Richard Collins – Pet Portrait Diploma

My name is Richard and I have been studying the Pet portrait Diploma with the London Art College.

Art was far and away my best subject at school. This did not mean much as I was awful at pretty well everything else! It was also a long time ago, a time when my school considered art not an “academic” subject and so there were no “O” levels or “A” levels to be worked for and work did not appeal at that time. Yes I could and probably should have changed schools but I don’t intend going the “if only” route. Suffice to say I had other things on my mind at that age and by the time I was made to realise by someone I respected enormously that to get anywhere you had to graft, I was in my early twenties and already committed to the business world. This period however, left two lasting sentiments; firstly, despite my regular, maximum marks for my art homework the end of term mark, which was based on homework, was always lower than those not sitting at the back of the class with the lads as I did. The second was a portrait of my hero, Bobby Moore I produced then. I still have it now somewhere and still think it wasn’t bad for a teenager.

This is not intended to be a biography so fast forward to the time approaching my recent retirement. I worked for an excellent company that has a programme of preparing people for retirement.
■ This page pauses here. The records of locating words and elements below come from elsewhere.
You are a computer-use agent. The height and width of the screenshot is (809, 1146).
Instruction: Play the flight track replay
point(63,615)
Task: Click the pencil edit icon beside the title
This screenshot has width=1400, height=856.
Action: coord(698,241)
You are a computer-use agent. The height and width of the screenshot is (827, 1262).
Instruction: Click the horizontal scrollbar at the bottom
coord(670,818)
Having already taken up watercolours in a small way, I took funding for an art course and I selected the London Art College’s Pet Portraits Course which would combine my love of animals and my increasingly dominant hobby of art. I had, by this time, sold one or two landscapes but nothing of the volume or value to even consider changing my ‘amateur’ tag. Other hobbies in fact tied in nicely. Music I could listen too while painting and archaeology for which I was getting a little old for the physical demands of digging, although it had given me my fifteen minutes of fame when I found the remains of a stone age baby at Chedworth Roman Villa.
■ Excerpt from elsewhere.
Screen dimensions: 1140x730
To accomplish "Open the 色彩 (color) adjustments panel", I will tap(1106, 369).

I found the Pet Portraits course interesting and enjoyable, however I was becoming very frustrated with the work I produced. Remembering all the advice from art instructional books about ‘keeping it loose’ and ‘letting it flow’ I was doing ok, but not to the sort of level desired. Then two things happened virtually at the same time. Firstly my domestic situation changed requiring my return to full time employment, the second and most relevant point was a huge “eureka” moment and it was Bobby Moore who helped. Although he had sadly passed away by this stage I decided to do one exercise in the same ‘style’ as that used to create his portrait, taking my time and going into great detail using graphite pencil, noting fur direction and facial contours. The result was the basset hound which you can see below. Ok this will not win Artist of the Year but it was enough to convince me to concentrate on character and detail.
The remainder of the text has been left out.